Vœux pieux contredits par les propos agressifs
A quelques deux semaines de la messe solennelle de prise de possession de son pouvoir canonique prévue le 25 novembre prochain au Stade des Martyrs de Kinshasa, le nouveau N°1 de l’Eglise catholique dans la capitale rd congolaise n’a pas fait dans la dentelle. « Il ne faudrait pas que le processus électoral et les décisions politiques viennent diviser le peuple de Dieu qui est dans l’archidiocèse de Kinshasa » a, certes, déclaré d’entrée de jeu Fridolin Ambongo. Mais manifestement sans trop y croire lui-même car ces déclarations à l’emporte-pièce en faveur d’un camp contre un autre ont, de l’avis de tous les observateurs, malmené ce vœu pieux. Les pourfendeurs du prélat estiment que sa rhétorique « oppositionnelle » sans fards sur fond de révisionnisme étaient en plus marquées au coin du sceau de usurpation flagrante de légitimité.

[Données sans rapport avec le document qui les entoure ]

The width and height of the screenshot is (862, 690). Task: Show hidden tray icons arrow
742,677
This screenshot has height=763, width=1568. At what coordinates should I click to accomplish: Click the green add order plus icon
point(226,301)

Au micro de Christophe Boisbouvier, mercredi dernier, l’archevêque de Kinshasa n’a pas hésité ainsi à soutenir que la décision du président Kabila de renoncer à un mandat supplémentaire serait le fruit du travail abattu par lui-même et ses collègues évêques en décembre 2016. Un mensonge impossible à avaler par la majorité présidentielle qui fut partie prenante au dialogue conduit par les évêques de la Conférence Episcopale Nationale du Congo, lequel s’était soldé par un échec retentissant à la fin du premier semestre 2017. « C’est depuis le début de son quinquennat en 2011 Que Joseph Kabila et sa famille politique martelaient sur tous les tons que la Constitution congolaise (qui exclut toute éventualité de troisième mandat consécutif à la présidence de la République) serait strictement et scrupuleusement respectée. Lors du dialogue avec l’opposition du centre interdiocésain de Kinshasa sous la médiation des évêques, ces derniers avaient plutôt tenté notoirement de substituer à cette loi fondamentale le fameux accord de la Saint Sylvestre », explique au Maximum un participant à ces négociations. Avant de souligner qu’en réalité, Joseph Kabila Kabange n’a jamais eu l’intention de briguer un troisième mandat présidentiel consécutif et qu’il n’a eu de cesse tout au long de son deuxième mandat de clamer son intention de respecter et faire respecter la constitution. « Ce ne sont certainement pas les évêques qui lui en ont soufflé l’idée, et Mgr Ambongo ne dit pas la vérité lorsqu’il prétend que leur intervention y a été pour quelque chose ».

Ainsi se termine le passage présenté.